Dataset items
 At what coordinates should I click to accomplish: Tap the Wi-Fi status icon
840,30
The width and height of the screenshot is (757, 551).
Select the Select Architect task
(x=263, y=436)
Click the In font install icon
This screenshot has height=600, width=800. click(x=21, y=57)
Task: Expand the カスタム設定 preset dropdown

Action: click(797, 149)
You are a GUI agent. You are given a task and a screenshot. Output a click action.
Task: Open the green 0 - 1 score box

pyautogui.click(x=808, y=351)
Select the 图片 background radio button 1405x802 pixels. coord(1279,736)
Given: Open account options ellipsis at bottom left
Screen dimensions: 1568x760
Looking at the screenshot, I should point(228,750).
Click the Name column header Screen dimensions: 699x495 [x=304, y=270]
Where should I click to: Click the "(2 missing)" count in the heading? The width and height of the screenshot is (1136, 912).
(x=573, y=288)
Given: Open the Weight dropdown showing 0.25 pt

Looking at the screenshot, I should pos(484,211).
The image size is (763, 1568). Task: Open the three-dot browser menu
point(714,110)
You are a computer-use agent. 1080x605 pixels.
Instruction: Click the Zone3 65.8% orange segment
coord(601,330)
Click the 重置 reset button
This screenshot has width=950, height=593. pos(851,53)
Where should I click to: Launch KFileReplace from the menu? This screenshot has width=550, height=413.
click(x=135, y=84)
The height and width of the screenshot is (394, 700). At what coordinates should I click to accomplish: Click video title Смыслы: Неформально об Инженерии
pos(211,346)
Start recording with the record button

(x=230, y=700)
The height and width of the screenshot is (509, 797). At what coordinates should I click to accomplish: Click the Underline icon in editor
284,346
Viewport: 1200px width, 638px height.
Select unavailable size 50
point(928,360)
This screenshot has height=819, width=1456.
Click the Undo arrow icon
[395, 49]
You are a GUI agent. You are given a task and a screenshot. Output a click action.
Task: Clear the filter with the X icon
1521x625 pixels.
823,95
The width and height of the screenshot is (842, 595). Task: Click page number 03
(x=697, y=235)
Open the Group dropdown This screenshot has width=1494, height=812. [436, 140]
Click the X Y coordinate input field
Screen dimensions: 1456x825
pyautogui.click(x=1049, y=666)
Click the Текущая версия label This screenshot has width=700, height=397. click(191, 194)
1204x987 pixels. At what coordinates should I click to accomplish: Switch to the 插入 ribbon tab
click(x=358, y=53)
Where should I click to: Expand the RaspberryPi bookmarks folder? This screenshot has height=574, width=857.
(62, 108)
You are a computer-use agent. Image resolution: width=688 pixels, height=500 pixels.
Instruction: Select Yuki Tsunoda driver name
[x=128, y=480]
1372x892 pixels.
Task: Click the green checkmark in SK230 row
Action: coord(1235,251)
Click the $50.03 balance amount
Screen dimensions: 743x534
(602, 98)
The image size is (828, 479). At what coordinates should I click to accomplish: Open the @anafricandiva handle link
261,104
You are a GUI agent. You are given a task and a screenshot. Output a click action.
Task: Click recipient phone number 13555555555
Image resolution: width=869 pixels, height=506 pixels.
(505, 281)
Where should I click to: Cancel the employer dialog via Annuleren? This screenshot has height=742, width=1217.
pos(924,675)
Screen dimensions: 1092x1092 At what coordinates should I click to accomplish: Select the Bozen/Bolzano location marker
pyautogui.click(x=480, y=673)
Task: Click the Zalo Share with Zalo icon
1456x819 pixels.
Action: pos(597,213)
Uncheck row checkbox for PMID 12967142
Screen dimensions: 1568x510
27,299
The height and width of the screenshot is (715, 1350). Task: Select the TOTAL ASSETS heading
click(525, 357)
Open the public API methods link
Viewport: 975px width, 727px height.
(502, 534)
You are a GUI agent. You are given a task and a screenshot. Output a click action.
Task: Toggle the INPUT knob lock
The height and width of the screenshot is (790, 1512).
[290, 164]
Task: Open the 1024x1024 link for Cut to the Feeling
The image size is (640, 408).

▶ Problem statement: Transcribe all of the data exactly, leaving no line out.

▶ Exercise response:
 At what coordinates should I click to accomplish: Tap the Wi-Fi status icon
840,30
The width and height of the screenshot is (757, 551).
Select the Select Architect task
(x=263, y=436)
Click the In font install icon
This screenshot has height=600, width=800. click(x=21, y=57)
Task: Expand the カスタム設定 preset dropdown

Action: click(797, 149)
You are a GUI agent. You are given a task and a screenshot. Output a click action.
Task: Open the green 0 - 1 score box

pyautogui.click(x=808, y=351)
Select the 图片 background radio button 1405x802 pixels. coord(1279,736)
Given: Open account options ellipsis at bottom left
Screen dimensions: 1568x760
Looking at the screenshot, I should point(228,750).
Click the Name column header Screen dimensions: 699x495 [x=304, y=270]
Where should I click to: Click the "(2 missing)" count in the heading? The width and height of the screenshot is (1136, 912).
(x=573, y=288)
Given: Open the Weight dropdown showing 0.25 pt

Looking at the screenshot, I should pos(484,211).
The image size is (763, 1568). Task: Open the three-dot browser menu
point(714,110)
You are a computer-use agent. 1080x605 pixels.
Instruction: Click the Zone3 65.8% orange segment
coord(601,330)
Click the 重置 reset button
This screenshot has width=950, height=593. pos(851,53)
Where should I click to: Launch KFileReplace from the menu? This screenshot has width=550, height=413.
click(x=135, y=84)
The height and width of the screenshot is (394, 700). At what coordinates should I click to accomplish: Click video title Смыслы: Неформально об Инженерии
pos(211,346)
Start recording with the record button

(x=230, y=700)
The height and width of the screenshot is (509, 797). At what coordinates should I click to accomplish: Click the Underline icon in editor
284,346
Viewport: 1200px width, 638px height.
Select unavailable size 50
point(928,360)
This screenshot has height=819, width=1456.
Click the Undo arrow icon
[395, 49]
You are a GUI agent. You are given a task and a screenshot. Output a click action.
Task: Clear the filter with the X icon
1521x625 pixels.
823,95
The width and height of the screenshot is (842, 595). Task: Click page number 03
(x=697, y=235)
Open the Group dropdown This screenshot has width=1494, height=812. [436, 140]
Click the X Y coordinate input field
Screen dimensions: 1456x825
pyautogui.click(x=1049, y=666)
Click the Текущая версия label This screenshot has width=700, height=397. click(191, 194)
1204x987 pixels. At what coordinates should I click to accomplish: Switch to the 插入 ribbon tab
click(x=358, y=53)
Where should I click to: Expand the RaspberryPi bookmarks folder? This screenshot has height=574, width=857.
(62, 108)
You are a computer-use agent. Image resolution: width=688 pixels, height=500 pixels.
Instruction: Select Yuki Tsunoda driver name
[x=128, y=480]
1372x892 pixels.
Task: Click the green checkmark in SK230 row
Action: coord(1235,251)
Click the $50.03 balance amount
Screen dimensions: 743x534
(602, 98)
The image size is (828, 479). At what coordinates should I click to accomplish: Open the @anafricandiva handle link
261,104
You are a GUI agent. You are given a task and a screenshot. Output a click action.
Task: Click recipient phone number 13555555555
Image resolution: width=869 pixels, height=506 pixels.
(505, 281)
Where should I click to: Cancel the employer dialog via Annuleren? This screenshot has height=742, width=1217.
pos(924,675)
Screen dimensions: 1092x1092 At what coordinates should I click to accomplish: Select the Bozen/Bolzano location marker
pyautogui.click(x=480, y=673)
Task: Click the Zalo Share with Zalo icon
1456x819 pixels.
Action: pos(597,213)
Uncheck row checkbox for PMID 12967142
Screen dimensions: 1568x510
27,299
The height and width of the screenshot is (715, 1350). Task: Select the TOTAL ASSETS heading
click(525, 357)
Open the public API methods link
Viewport: 975px width, 727px height.
(502, 534)
You are a GUI agent. You are given a task and a screenshot. Output a click action.
Task: Toggle the INPUT knob lock
The height and width of the screenshot is (790, 1512).
[290, 164]
Task: Open the 1024x1024 link for Cut to the Feeling
The image size is (640, 408).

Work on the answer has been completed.